RECORDS TO PROCESS
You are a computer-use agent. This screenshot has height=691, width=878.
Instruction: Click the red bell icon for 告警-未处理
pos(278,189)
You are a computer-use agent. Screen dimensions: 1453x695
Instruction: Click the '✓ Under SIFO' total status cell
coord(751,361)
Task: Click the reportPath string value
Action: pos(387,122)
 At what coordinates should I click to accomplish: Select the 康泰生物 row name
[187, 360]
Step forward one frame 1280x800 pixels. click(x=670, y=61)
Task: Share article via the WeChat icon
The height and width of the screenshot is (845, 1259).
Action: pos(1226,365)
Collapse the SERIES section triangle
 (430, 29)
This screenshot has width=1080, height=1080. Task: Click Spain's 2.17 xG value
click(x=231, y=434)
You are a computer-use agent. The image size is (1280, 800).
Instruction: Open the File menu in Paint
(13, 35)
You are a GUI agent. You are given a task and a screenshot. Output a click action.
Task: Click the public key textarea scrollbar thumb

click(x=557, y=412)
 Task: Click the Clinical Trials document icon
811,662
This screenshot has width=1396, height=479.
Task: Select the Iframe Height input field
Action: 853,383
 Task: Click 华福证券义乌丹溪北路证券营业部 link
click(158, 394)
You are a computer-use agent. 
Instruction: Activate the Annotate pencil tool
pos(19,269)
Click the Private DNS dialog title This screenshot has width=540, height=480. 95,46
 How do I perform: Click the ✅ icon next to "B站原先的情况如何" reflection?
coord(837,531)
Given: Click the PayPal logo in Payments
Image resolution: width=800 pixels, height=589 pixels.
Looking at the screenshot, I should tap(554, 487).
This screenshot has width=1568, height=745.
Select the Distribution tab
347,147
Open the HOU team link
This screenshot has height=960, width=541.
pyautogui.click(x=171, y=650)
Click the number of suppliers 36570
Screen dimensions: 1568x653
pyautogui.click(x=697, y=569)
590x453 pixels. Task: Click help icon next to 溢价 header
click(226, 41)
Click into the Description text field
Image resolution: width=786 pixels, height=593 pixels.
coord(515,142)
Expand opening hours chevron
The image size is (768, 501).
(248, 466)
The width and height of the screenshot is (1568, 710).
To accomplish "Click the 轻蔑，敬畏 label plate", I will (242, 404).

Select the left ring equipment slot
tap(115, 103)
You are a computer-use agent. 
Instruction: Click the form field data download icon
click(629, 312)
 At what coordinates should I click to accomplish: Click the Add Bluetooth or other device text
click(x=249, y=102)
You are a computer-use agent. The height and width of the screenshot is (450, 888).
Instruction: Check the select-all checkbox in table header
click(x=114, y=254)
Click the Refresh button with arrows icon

ACTIVITY
Repeat the material above exactly, including every line.

WRITTEN RESPONSE
You are a computer-use agent. This screenshot has height=691, width=878.
Instruction: Click the red bell icon for 告警-未处理
pos(278,189)
You are a computer-use agent. Screen dimensions: 1453x695
Instruction: Click the '✓ Under SIFO' total status cell
coord(751,361)
Task: Click the reportPath string value
Action: pos(387,122)
 At what coordinates should I click to accomplish: Select the 康泰生物 row name
[187, 360]
Step forward one frame 1280x800 pixels. click(x=670, y=61)
Task: Share article via the WeChat icon
The height and width of the screenshot is (845, 1259).
Action: pos(1226,365)
Collapse the SERIES section triangle
 (430, 29)
This screenshot has width=1080, height=1080. Task: Click Spain's 2.17 xG value
click(x=231, y=434)
You are a computer-use agent. The image size is (1280, 800).
Instruction: Open the File menu in Paint
(13, 35)
You are a GUI agent. You are given a task and a screenshot. Output a click action.
Task: Click the public key textarea scrollbar thumb

click(x=557, y=412)
 Task: Click the Clinical Trials document icon
811,662
This screenshot has width=1396, height=479.
Task: Select the Iframe Height input field
Action: 853,383
 Task: Click 华福证券义乌丹溪北路证券营业部 link
click(158, 394)
You are a computer-use agent. 
Instruction: Activate the Annotate pencil tool
pos(19,269)
Click the Private DNS dialog title This screenshot has width=540, height=480. 95,46
 How do I perform: Click the ✅ icon next to "B站原先的情况如何" reflection?
coord(837,531)
Given: Click the PayPal logo in Payments
Image resolution: width=800 pixels, height=589 pixels.
Looking at the screenshot, I should tap(554, 487).
This screenshot has width=1568, height=745.
Select the Distribution tab
347,147
Open the HOU team link
This screenshot has height=960, width=541.
pyautogui.click(x=171, y=650)
Click the number of suppliers 36570
Screen dimensions: 1568x653
pyautogui.click(x=697, y=569)
590x453 pixels. Task: Click help icon next to 溢价 header
click(226, 41)
Click into the Description text field
Image resolution: width=786 pixels, height=593 pixels.
coord(515,142)
Expand opening hours chevron
The image size is (768, 501).
(248, 466)
The width and height of the screenshot is (1568, 710).
To accomplish "Click the 轻蔑，敬畏 label plate", I will (242, 404).

Select the left ring equipment slot
tap(115, 103)
You are a computer-use agent. 
Instruction: Click the form field data download icon
click(629, 312)
 At what coordinates should I click to accomplish: Click the Add Bluetooth or other device text
click(x=249, y=102)
You are a computer-use agent. The height and width of the screenshot is (450, 888).
Instruction: Check the select-all checkbox in table header
click(x=114, y=254)
Click the Refresh button with arrows icon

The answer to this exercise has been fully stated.